■ Aim of the task
Return every entry below word for word and leave out any picture.

Records contained in a dataset:
——————
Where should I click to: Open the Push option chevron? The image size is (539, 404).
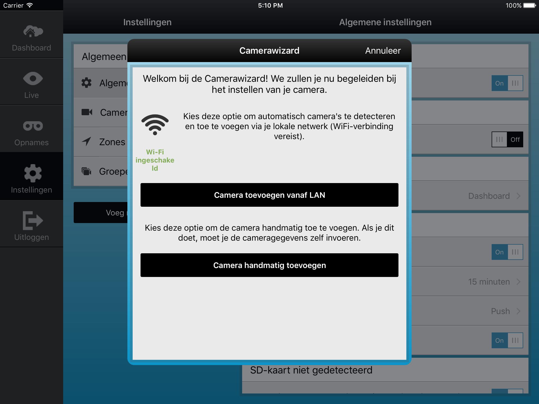pos(518,311)
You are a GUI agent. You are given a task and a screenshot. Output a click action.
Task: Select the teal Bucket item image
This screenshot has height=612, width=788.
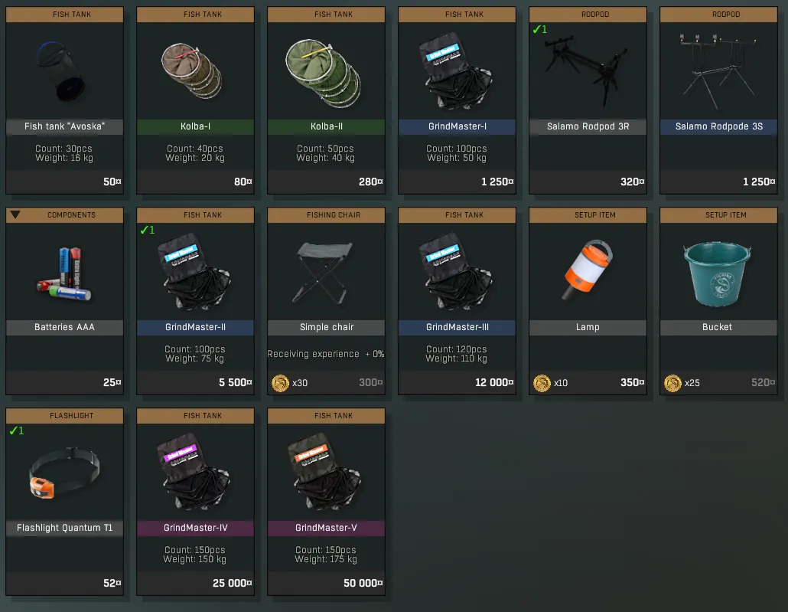[717, 273]
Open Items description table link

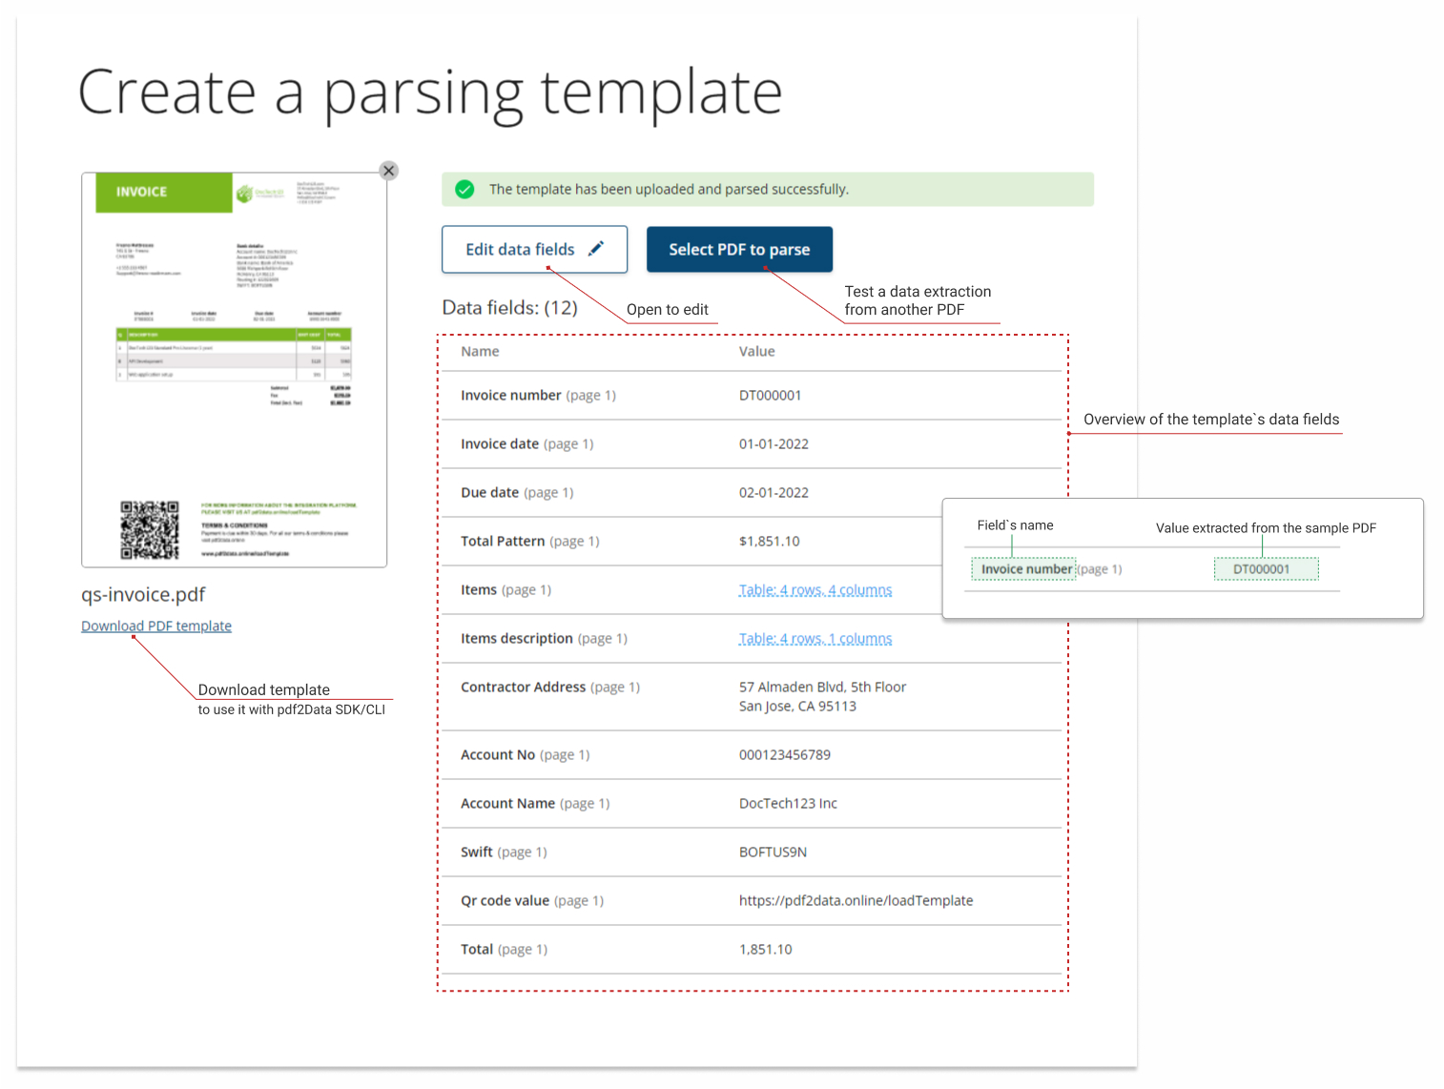[x=815, y=639]
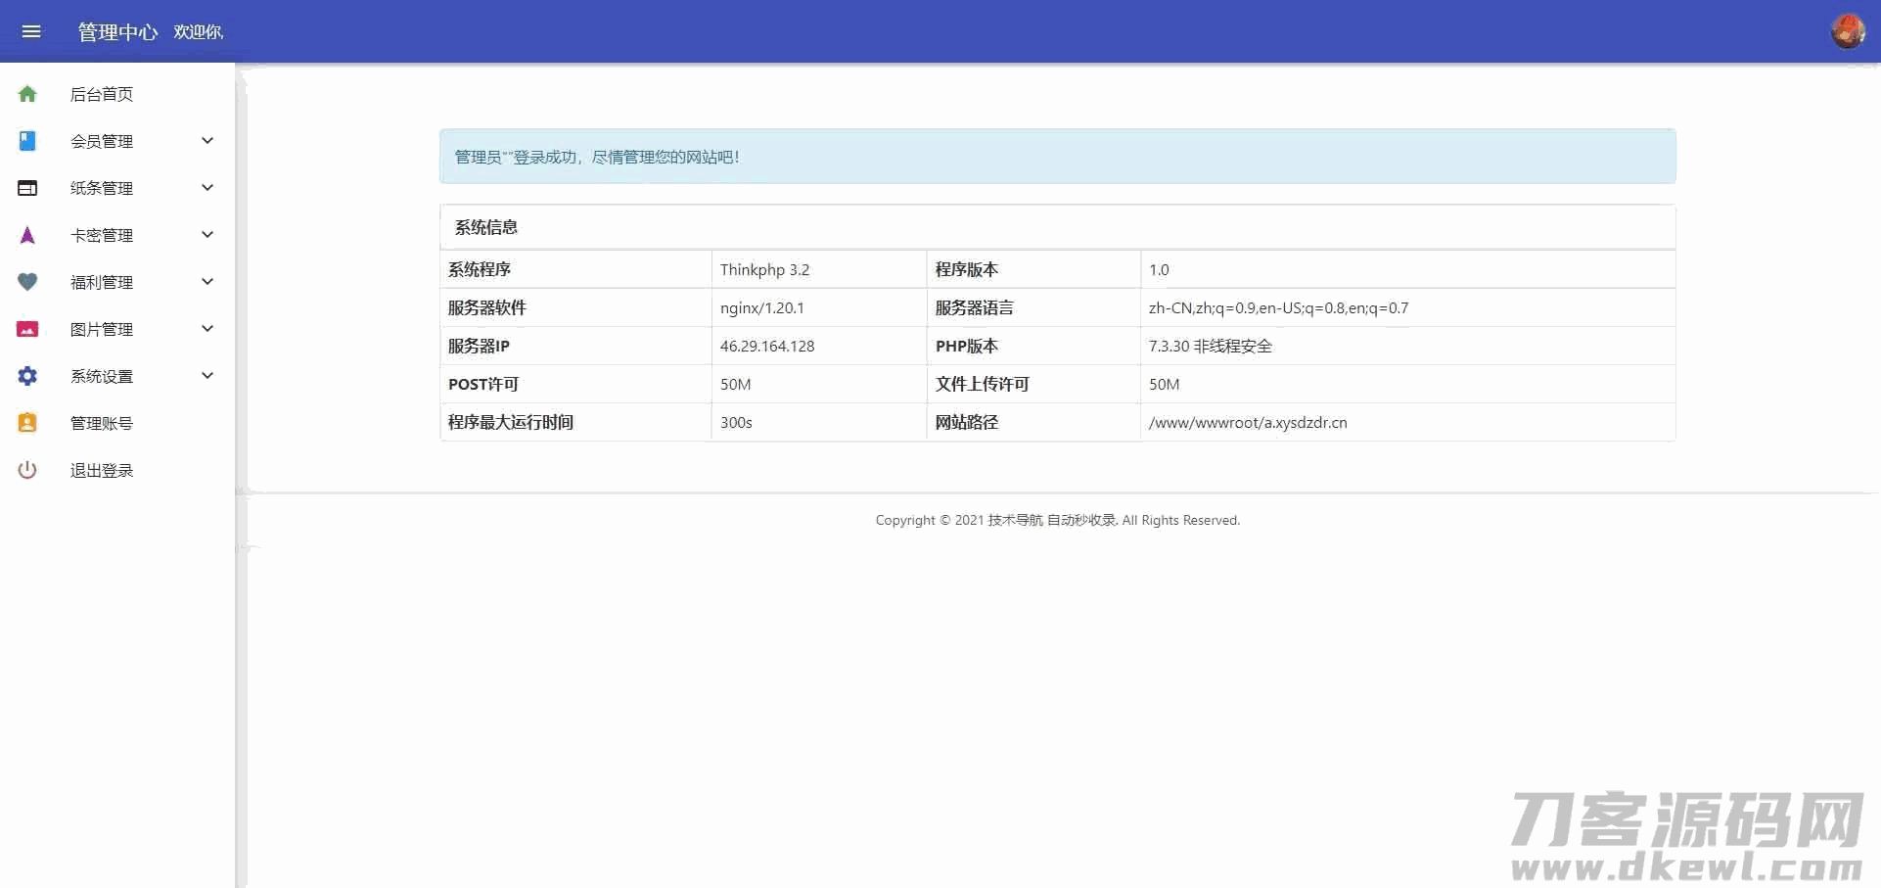Toggle the hamburger menu in the header
1881x888 pixels.
31,31
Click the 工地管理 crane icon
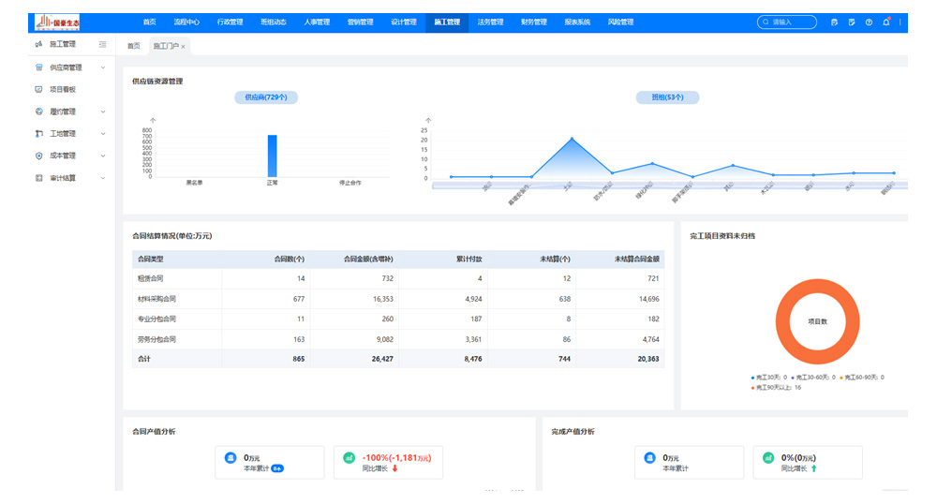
——————
■ Answer area
Where should I click to: Open the Push option chevron? The image size is (539, 404).
pos(518,311)
You are a GUI agent. You are given a task and a screenshot. Output a click action.
Task: Select the teal Bucket item image
This screenshot has height=612, width=788.
[717, 273]
Open Items description table link

[x=815, y=639]
Toggle the hamburger menu in the header
1881x888 pixels.
31,31
Click the 工地管理 crane icon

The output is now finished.